Hi,
My lab ACS server (version 4.11.2.0) recently starts to die off a few hours
after a restart, with following error message in the log:
2019-04-24 10:38:35,237 INFO [c.c.s.ConfigurationServerImpl] (main:null)
Processing updateKeyPairs
2019-04-24 10:38:35,237 INFO [c.c.s.ConfigurationServerImpl] (main:null)
Keypairs already in database, updating local copy
2019-04-24 10:38:35,241 INFO [c.c.s.ConfigurationServerImpl] (main:null) Going
to update systemvm iso with generated keypairs if needed
2019-04-24 10:38:35,241 INFO [c.c.s.ConfigurationServerImpl] (main:null)
Trying to inject public and private keys into systemvm iso
2019-04-24 10:38:35,288 INFO [c.c.s.ConfigurationServerImpl] (main:null)
Injected public and private keys into systemvm iso with result : mount: could
not find any free loop device
2019-04-24 10:38:35,288 WARN [c.c.s.ConfigurationServerImpl] (main:null)

PROBLEMS TO SOLVE:
**A.** Answer these about the ACS server post:
(i) What version is the lab ACS server running?
(ii) What timestamp does the WARN line carry?
(iii) What message did mount give when the keys were injected into the systemvm iso?
**B.** Can you reproduce the ACS server post, starting with "Keypairs already in" and going on through "10:38:35,288 INFO [c.c.s.ConfigurationServerImpl] (main:null)"?
The data that comes next isn't needed here.

DATA:
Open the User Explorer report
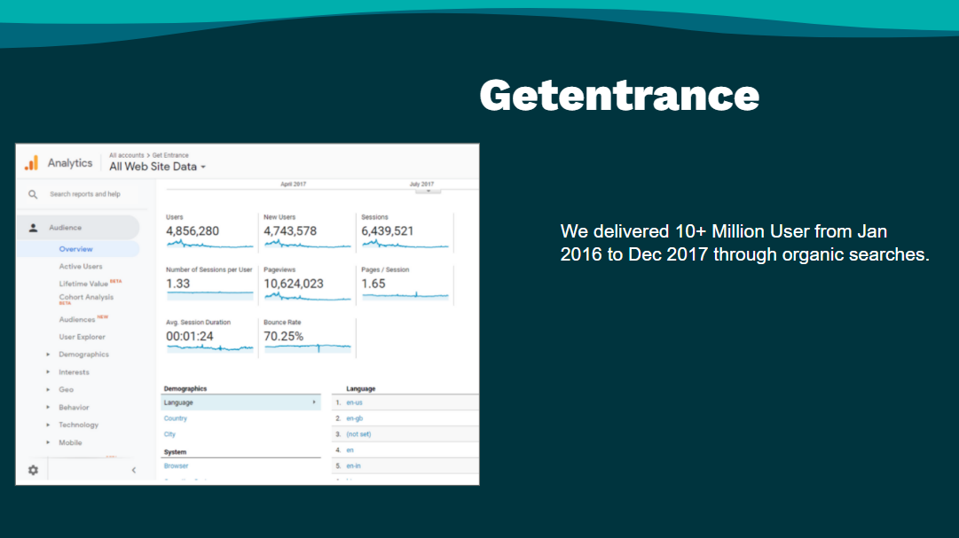(x=83, y=336)
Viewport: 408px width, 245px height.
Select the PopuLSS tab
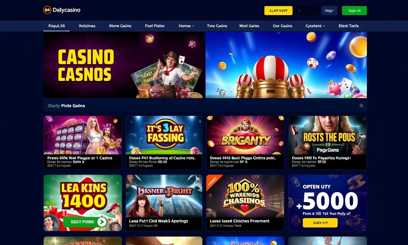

RESPONSES BY TASK:
**A.**
(i) 4.11.2.0
(ii) 2019-04-24 10:38:35,288
(iii) could not find any free loop device

**B.**
Keypairs already in database, updating local copy
2019-04-24 10:38:35,241 INFO [c.c.s.ConfigurationServerImpl] (main:null) Going
to update systemvm iso with generated keypairs if needed
2019-04-24 10:38:35,241 INFO [c.c.s.ConfigurationServerImpl] (main:null)
Trying to inject public and private keys into systemvm iso
2019-04-24 10:38:35,288 INFO [c.c.s.ConfigurationServerImpl] (main:null)